Unfortunately, it often seems the only way to really see if you’re compatible with someone is to spend a lifetime with them and find out. Our cultural approach to dating does very little to cater to this. Most people can get along when they’re only interactions are sultry date nights and weekend getaways that are adorned with all the trappings of new, unattached romance. It’s when you begin to live with someone, travel with them, spend every sick day, vacation, holiday, weekend, breakfast and dinner with them that you can determine whether or not you’re really meant to be together.
Measures of personality don’t predict anything, but how people interact does. – John Gottman
This is because it is in your repeated interactions that you see whether or not you can tolerate one another. And as fate would have it, being ready for a relationship has a lot more to do with your disposition than it does finding (what you assume to be) the perfect mate. Often, our perception of who is “right” for us is… wrong. Almost always, one must be self-fulfilled and truly ready for a partnership to make one work.
The best indicator of compatibility is two people wanting the relationship just as much.

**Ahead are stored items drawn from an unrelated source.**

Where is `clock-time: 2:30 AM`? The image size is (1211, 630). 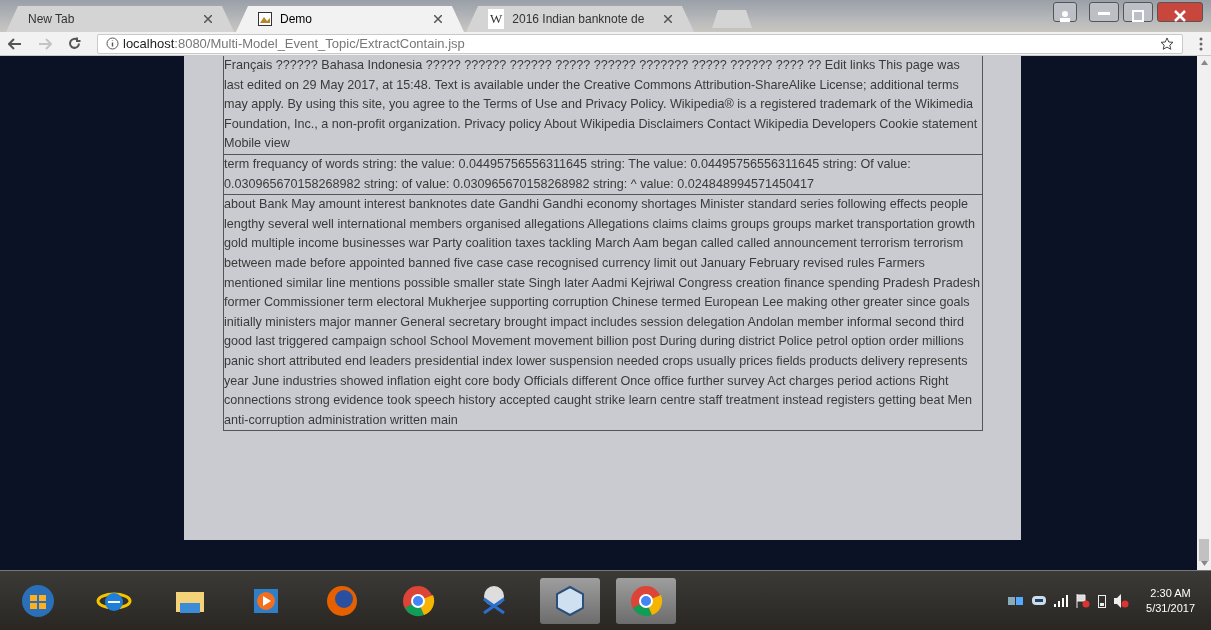
clock-time: 2:30 AM is located at coordinates (1170, 593).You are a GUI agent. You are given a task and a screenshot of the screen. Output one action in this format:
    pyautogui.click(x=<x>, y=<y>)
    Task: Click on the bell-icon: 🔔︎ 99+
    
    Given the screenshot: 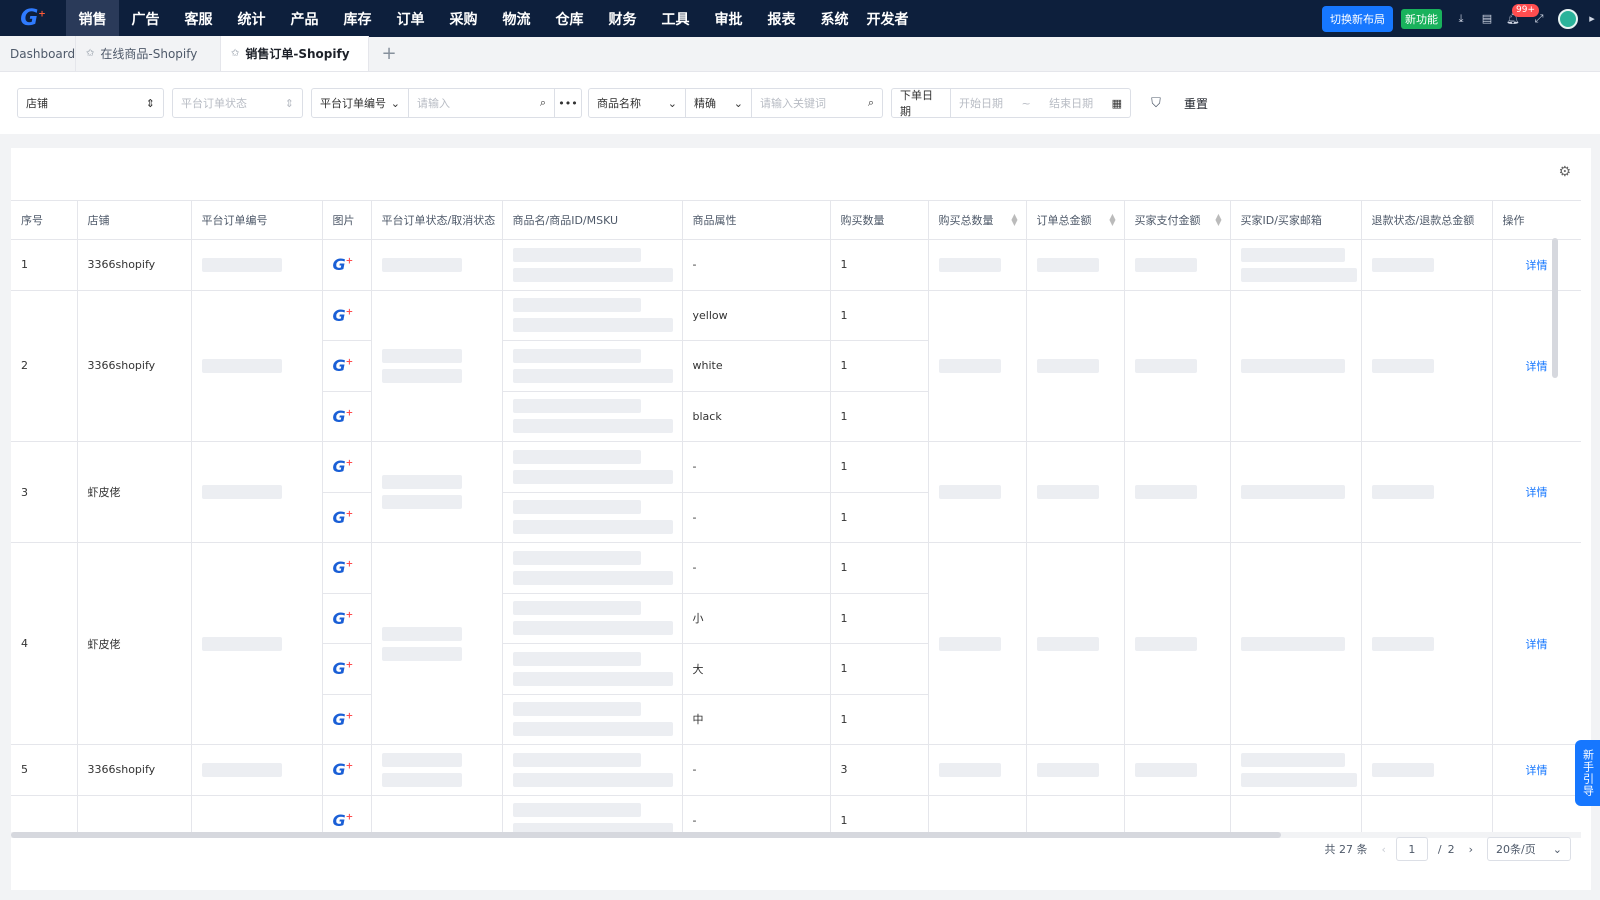 What is the action you would take?
    pyautogui.click(x=1520, y=18)
    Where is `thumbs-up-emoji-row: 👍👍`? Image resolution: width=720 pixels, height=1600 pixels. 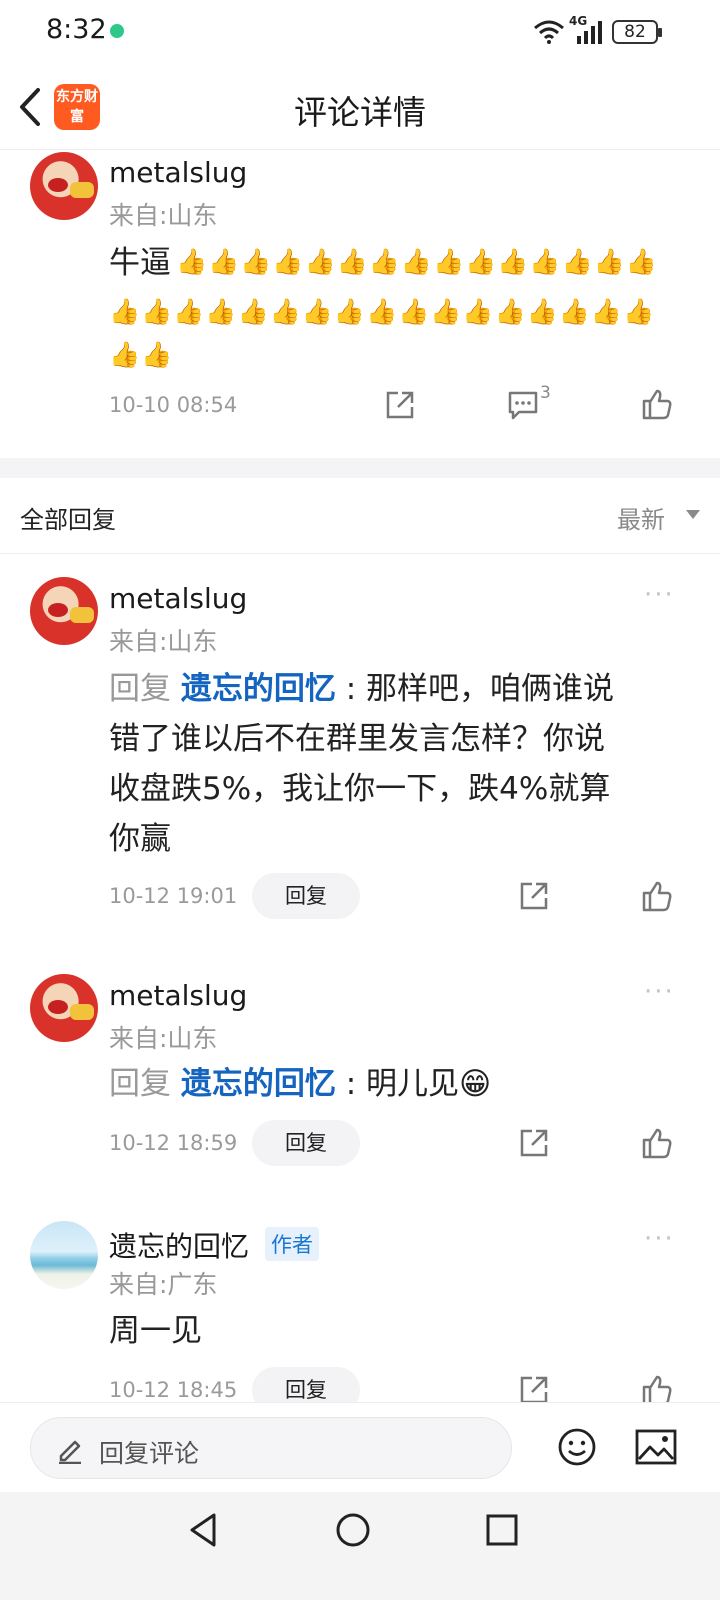
thumbs-up-emoji-row: 👍👍 is located at coordinates (142, 354).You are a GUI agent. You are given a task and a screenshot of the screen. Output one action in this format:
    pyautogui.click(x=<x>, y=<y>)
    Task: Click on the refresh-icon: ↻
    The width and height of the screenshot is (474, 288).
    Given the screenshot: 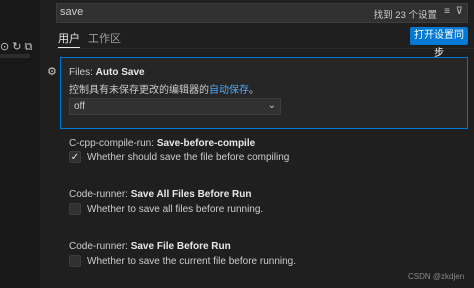 What is the action you would take?
    pyautogui.click(x=16, y=47)
    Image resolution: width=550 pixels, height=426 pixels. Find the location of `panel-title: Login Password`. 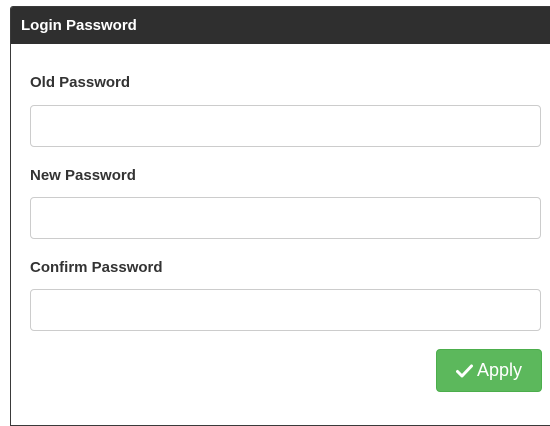

panel-title: Login Password is located at coordinates (280, 26).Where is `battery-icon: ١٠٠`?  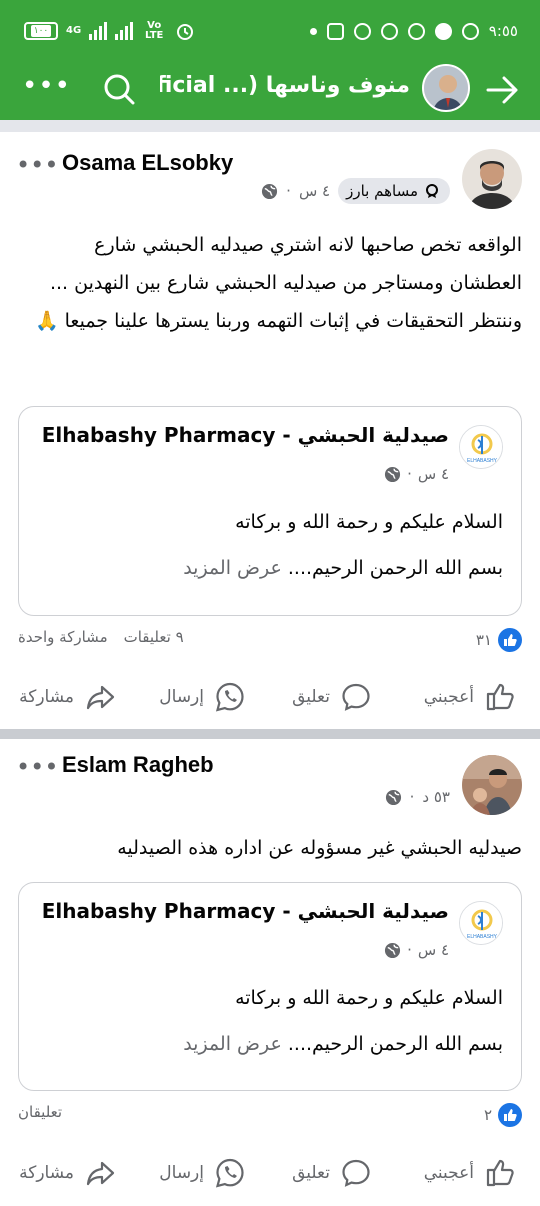 battery-icon: ١٠٠ is located at coordinates (41, 31).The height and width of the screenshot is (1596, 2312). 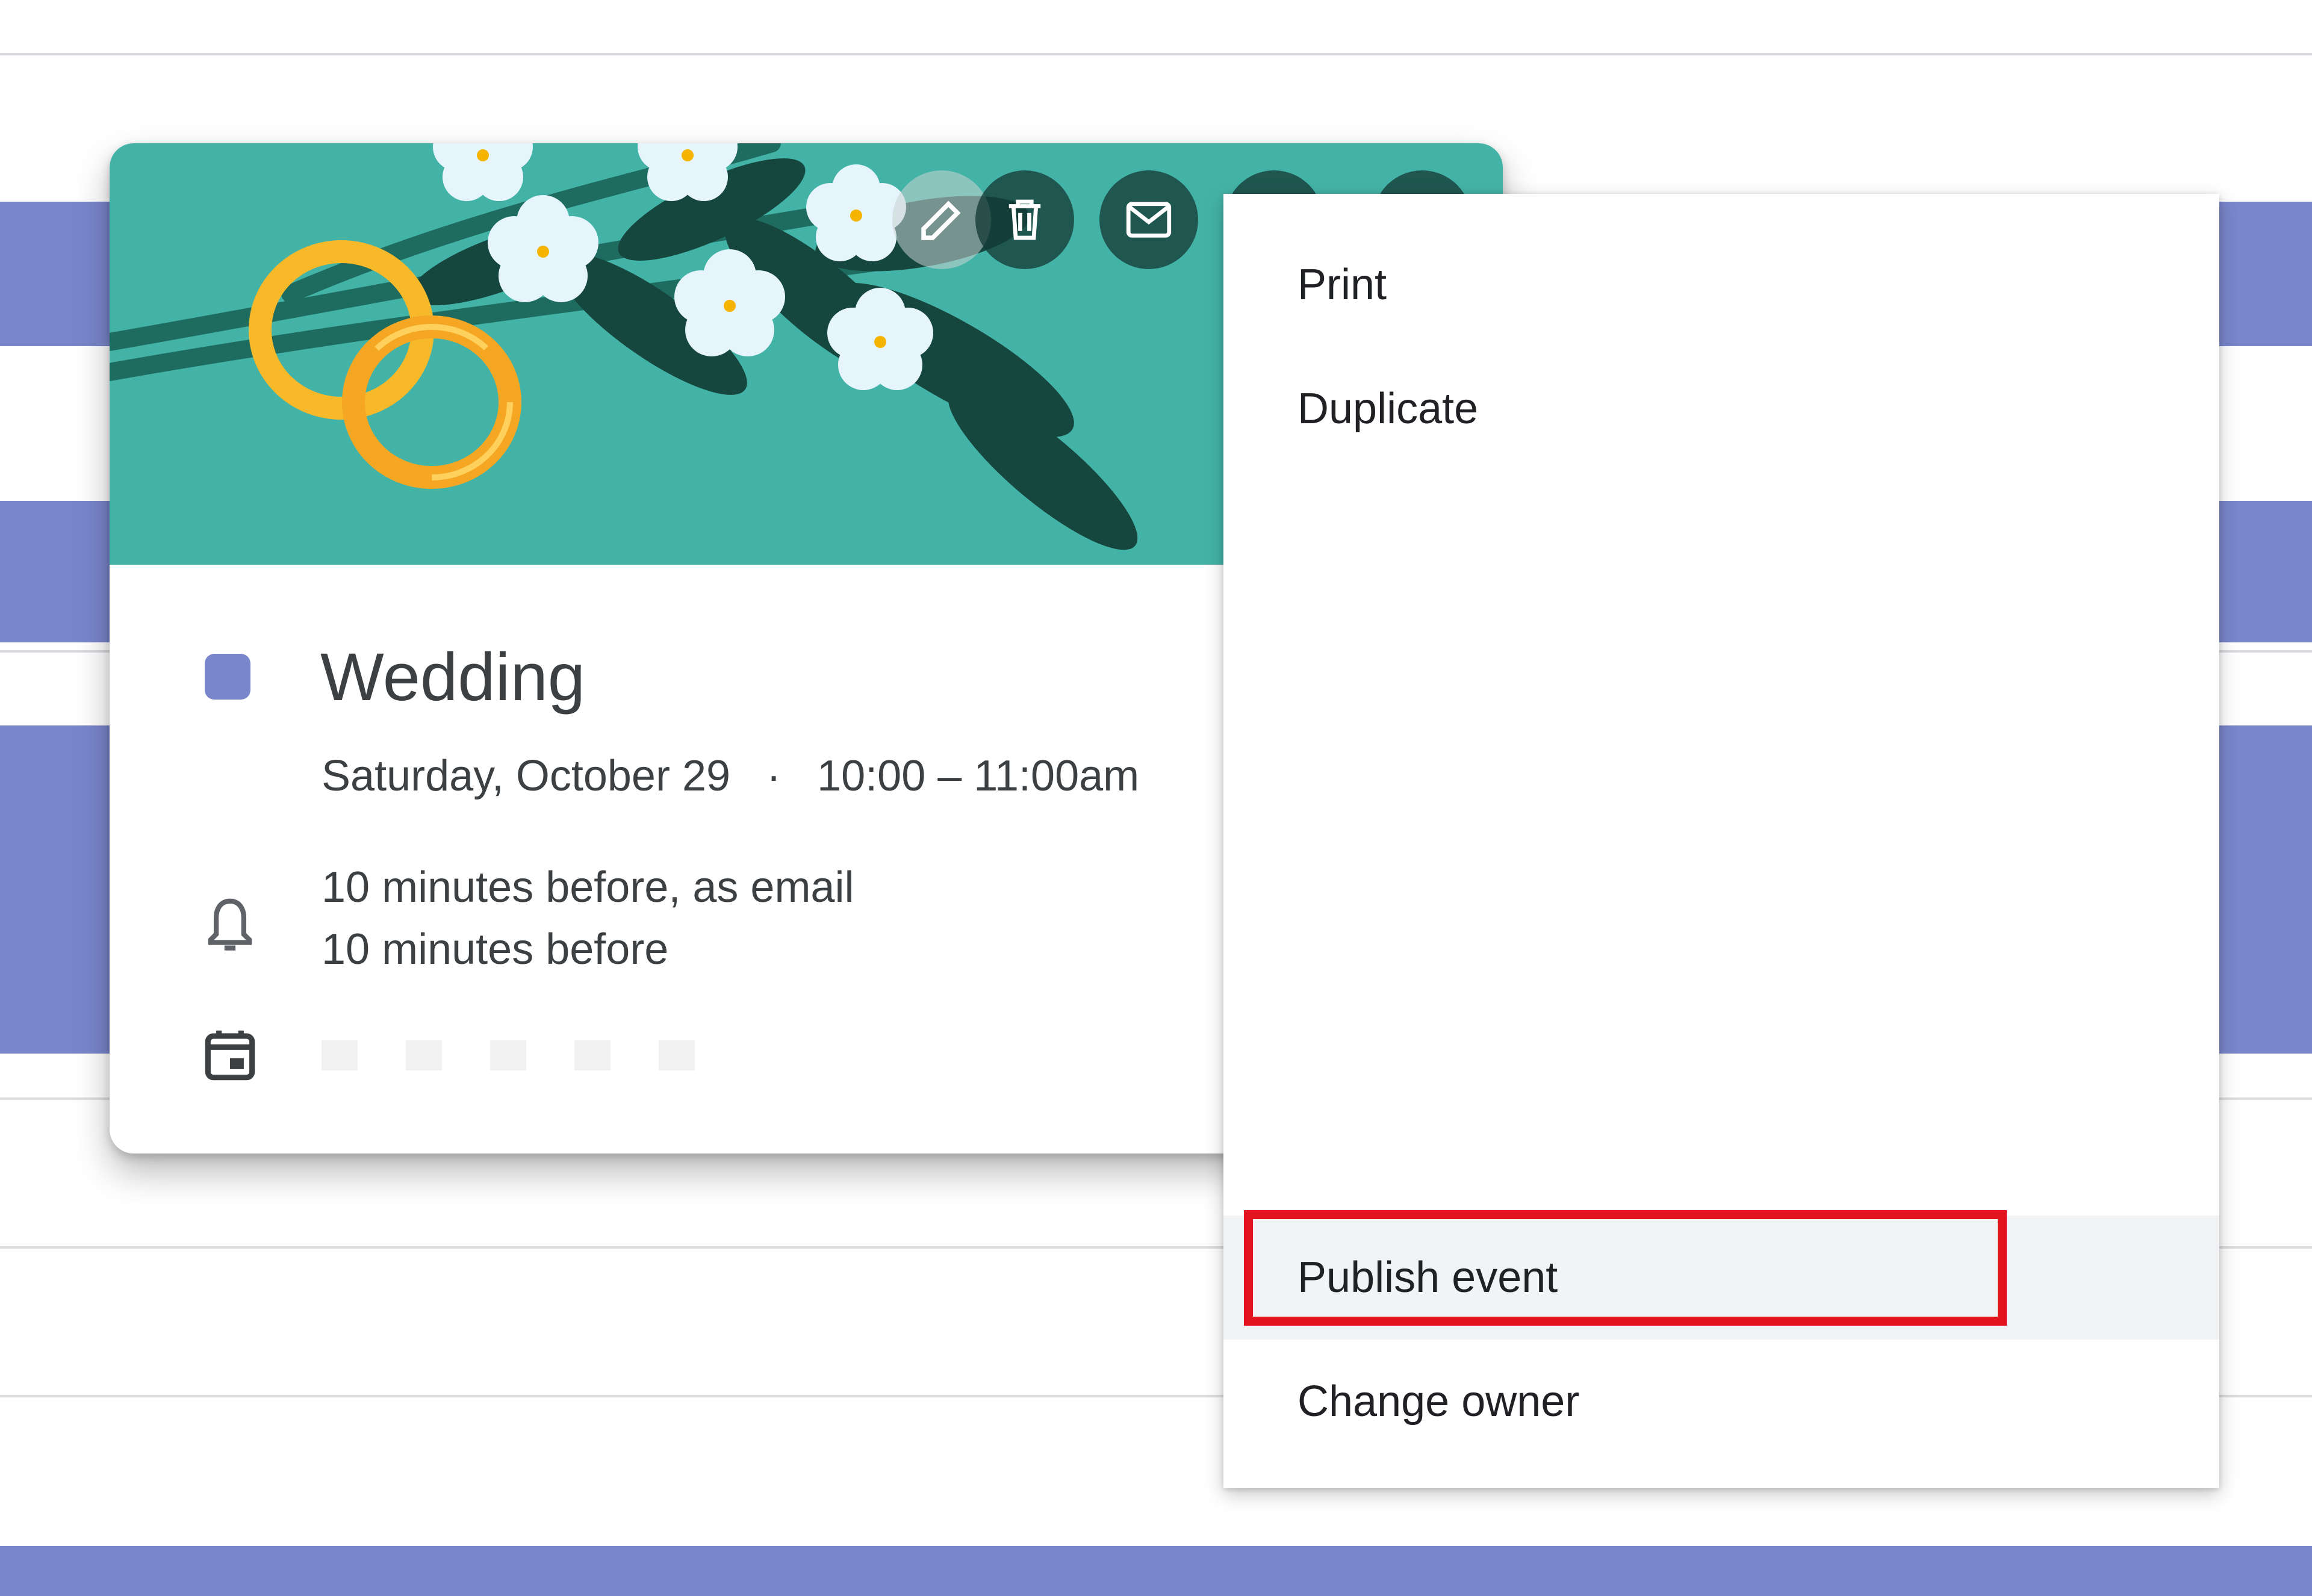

Tom Stoppard once said that real love is the “knowledge of each other, not of the flesh but through the flesh, knowledge of self, the real him, the real her, in extremis, the mask slipped from the face.” Alain de Botton argues that we marry the wrong people because our attraction-fueled expectations superimpose the reality of a person. It is only when our desire is not just for them – but for the partnership – that we have the rudimentary foundation for real companionship.